ASDay Articles 2012

Here are the two articles I most enjoyed from Autistics Speaking Day 2012:

Independence through reliance on others, by Catsidhe. While the author can work around some of his difficulties (eg asking people to email information to him, or have one person speaking at a time), certain other tasks like choosing doctors and mechanics, making appointments with them, and successfully travelling on public transportation cause significant stress. He describes how smoothly the problems of the week were managed by his wife, and gives a contrasting explanation of how they may have unfolded without her help.

Communication Partners, by Nightengale of Samarkand on LiveJournal. Communication can take many forms, but never occurs in a vacuum- however many autistic people lack communication partners. They are often excluded from conversations about autism. Autistic people are speaking- are non-autistic people listening?

Adult social care

The author of this article was diagnosed with ASD in her 40’s, and while appreciating it as a more positive label than those she’d previously received, she also struggled greatly with the subsequent non-existent support.

The assumption that we must have worked it out by now if we’re still walking, talking and have a pulse can hide a grim reality of difficult, isolated and unfulfilled lives. Sometimes someone just giving me a reality check of the “have you eaten today?” kind would be useful.

Left to my own devices, I turned to the internet, where I discovered there were others out there trying to make sense of it all too – an online tribe for the tribeless, a diaspora of aliens in a neurotypical universe.

In the long-term, diagnosis has allowed me more self-forgiveness and self-understanding and I’m much happier because of it.

But some support in reaching that place would have been useful. So would occasionally being asked: “Do you need any help?”

Brisbane subsidised shared cabs

Brisbane City Council organises shared taxis at scheduled times for residents who find it difficult to get to their local shops.  To be eligible for this service, you must be over 60, mobility impaired, or a Pensioner/Senior Card holder- and you may be accompanied by a carer or a child under your care.  Costs $1-$3 each way, and covers many suburbs and shopping centres.  Looks like a very helpful scheme- may be worth asking if similar opportunities are available in other cities.

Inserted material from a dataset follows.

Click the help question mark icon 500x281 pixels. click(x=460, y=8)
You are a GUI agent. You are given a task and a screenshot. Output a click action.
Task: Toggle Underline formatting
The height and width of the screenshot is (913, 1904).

Children’s books about tough stuff

So many parents turn to books to help explain some of the more difficult aspects of life to their children, so I’m always on the lookout for lists of books that tackle the tough subjects.  This list contains books about divorce, potty training (this one has a lot of good reviews on Amazon), anxieties, death, being different (several books), bullying, bad behaviour, moving, cancer, etc.

Kids with disabilities need to learn…

Adult with disabilities shares what kids with disabilities need to learn, by Andrew Pulrang.

What skills do children with disabilities need to become independent adults? There are plenty of transition planning guides and parenting tips to help answer this question. I would like to offer some ideas to consider, as an adult who was once a child with disabilities.

At times it may seem like independence is determined by the type and level of disability a person has, but it isn’t. People with all kinds of disabilities live independently. What they have in common is a set of key skills and habits… (very sensible and practical list!)

Judith Heumann, one of the leaders of the disability rights movement, helped define Independent Living, when she said, “Independence is not about doing things for yourself. It is about having control over how things are done.” You can be independent and in control, even if you literally can’t lift a finger or speak an audible word. You just need the right tools and supports.